Abbaye des fusiliers
J.-F. Parisod, pour le Conseil de l’Abbaye des fusiliers de la paroisse de Villette | Avec l’arrivée du printemps les tireurs commencent à avoir l’œil qui frétille et de sérieux fourmillements au niveau de l’index ! Il est temps de dégraisser nos canons ! Comme chaque année depuis plus de 305 ans, les membres bourgeois de notre Abbaye des fusiliers de la paroisse de Villette vont se retrouver dans la joie et la bonne humeur autour de leurs cibles préférées. Quel chemin parcouru depuis le premier tir qui s’effectuait sur un oiseau en papier à 50 m, à la création de notre abbaye. Toutes ces années d’évolution ont permis d’arriver, en 2016, à viser à plus de 300 m sur des cibles électroniques !
Fidèles héritiers des tireurs émérites des anciennes milices vaudoises de la République de Berne, nous sommes toujours intéressés à fouiller nos inestimables archives et à pouvoir donner ainsi quelques renseignements et explications sur la vie et la sécurité de notre belle région de Lavaux, et plus particulièrement durant la période du 18e siècle. En effet le site du Signal de Grandvaux a attiré toute notre attention et notre curiosité.
Revenons quelques centaines d’années en arrière. Le système de défense, à cette époque, reposait aussi sur un système de soldat de milice. La Confédération d’alors, et le Canton de Berne surtout, ne disposaient pas d’armée de métier, et celle-ci comptait beaucoup sur ses milices du Pays de Vaud. Mais comment informer sa population et ses citoyens soldats d’une menace surprise et rapide à l’encontre de son territoire ? Il faut prendre en compte qu’il n’y avait pas, comme aujourd’hui, de radars, de téléphones voire de sirènes d’alarme, ou de radios à disposition.
En 1734 déjà, un ingénieux système de «feu d’alarme» (signaux) fut développé sur tout le territoire de la République de Berne.

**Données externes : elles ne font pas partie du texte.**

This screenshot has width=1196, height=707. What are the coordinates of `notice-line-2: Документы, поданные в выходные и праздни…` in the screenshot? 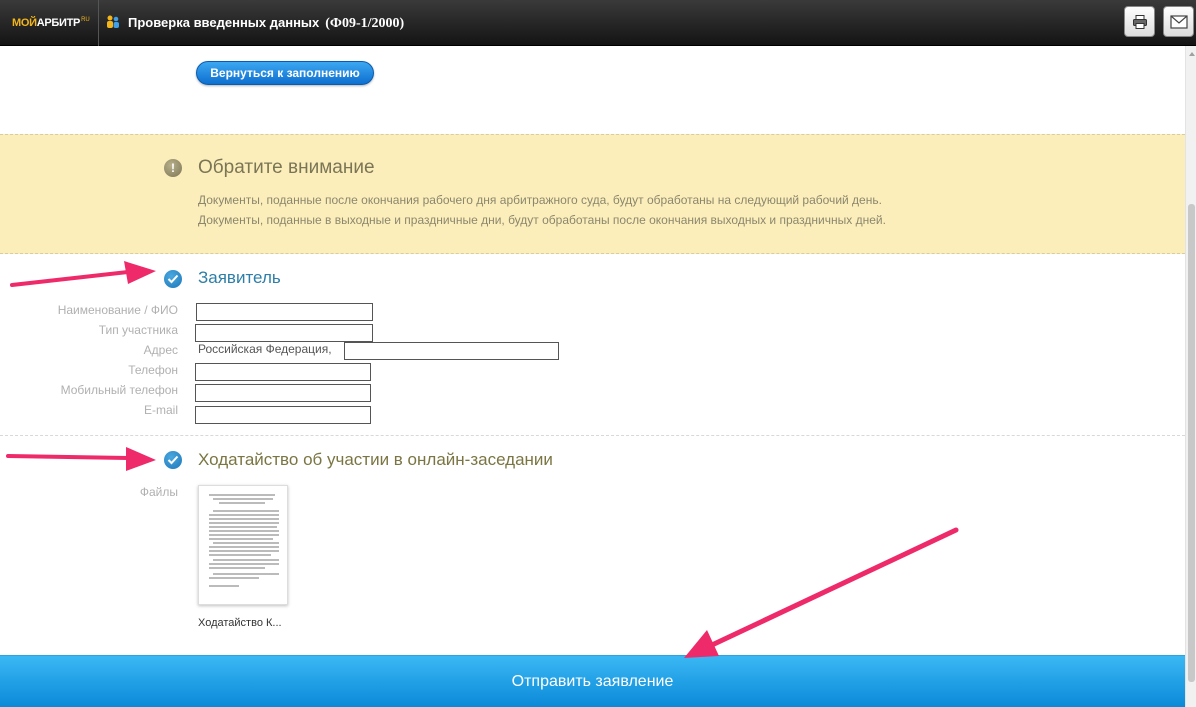 It's located at (542, 220).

A cette époque, on comptait 146 «signaux» dont 67 rien que dans le Pays de Vaud. Il s’agissait du plus grand réseau de l’ancienne Confédération. Construits selon un modèle standard, ces signaux étaient situés bien évidemment sur des points élevés et dégagés du relief. Un croquis ci-dessus nous décrit précisément la situation.
On érigeait un faisceau de trois troncs d’arbre de 12 mètres (1) entre lesquels était construite une plateforme (2) sur laquelle était empilé le bois à brûler (3). Un espace central dégagé faisait office de cheminée (4) et le tout était recouvert de paille. Si l’alarme devait être donnée de jour, on conservait un tas de bois vert (6) à proximité, afin de produire de la fumée. Un instrument de visée (7) permettait d’apercevoir les flammes des feux les plus proches et d’éviter ainsi les fausses alertes si un objet quelconque prenait feu aux environs d’un «signal». En complément, l’alerte pouvait être donnée au moyen de fusées (8) et de tirs de mortier (9). En période de tensions et de crises, les feux d’alarme étaient surveillés et entretenus par un détachement (10) logé dans une cabane construite à proximité (11).
Il est intéressant de souligner qu’en 1991, lors du 700e anniversaire de la Confédération, afin de montrer la collaboration entre les cinq cantons du plateau suisse (VD-FR-BE-AG-SO), un projet de reconstruction du réseau de feux d’alarme de l’époque fut réalisé. On construisit au niveau du réservoir des Crêts, sur les hauteurs de Grandvaux, un authentique «signal d’alarme» grandeur nature (voir photo ci-dessous). Les sapeurs-pompiers de la commune, maîtres d’ouvrage, avaient allumé cet impressionnant bûcher un vendredi soir de mai, par une belle soirée chaude et estivale. Ils complétaient ainsi les 150 feux embrasés selon un ordre précis, de la périphérie vers le centre, soit la cathédrale de Berne, en formant ainsi une croix suisse symbolique.
Après ce rappel historique, témoin d’une Suisse d’alors toujours soucieuse de sa sécurité, il n’est plus nécessaire, de nos jours, d’allumer un feu d’une telle envergure pour «alarmer» nos membres tireurs, les vendredi 29 et samedi 30 avril 2016 prochains ! Car nos confrères ont déjà tous réservé ce merveilleux moment où ils seront réunis, au stand de la Bedaulaz à Forel, pour se confronter, jeunes et vieux, dans l’amitié et l’amour du tir de précision.
Ce week-end sportif qui s’annonce, avec nos amis tireurs des Abbayes de Forel et du Cordon vert et noir, nous réjouit déjà et nous serions très heureux de nous retrouver ainsi dans la bonne humeur et la fraternité.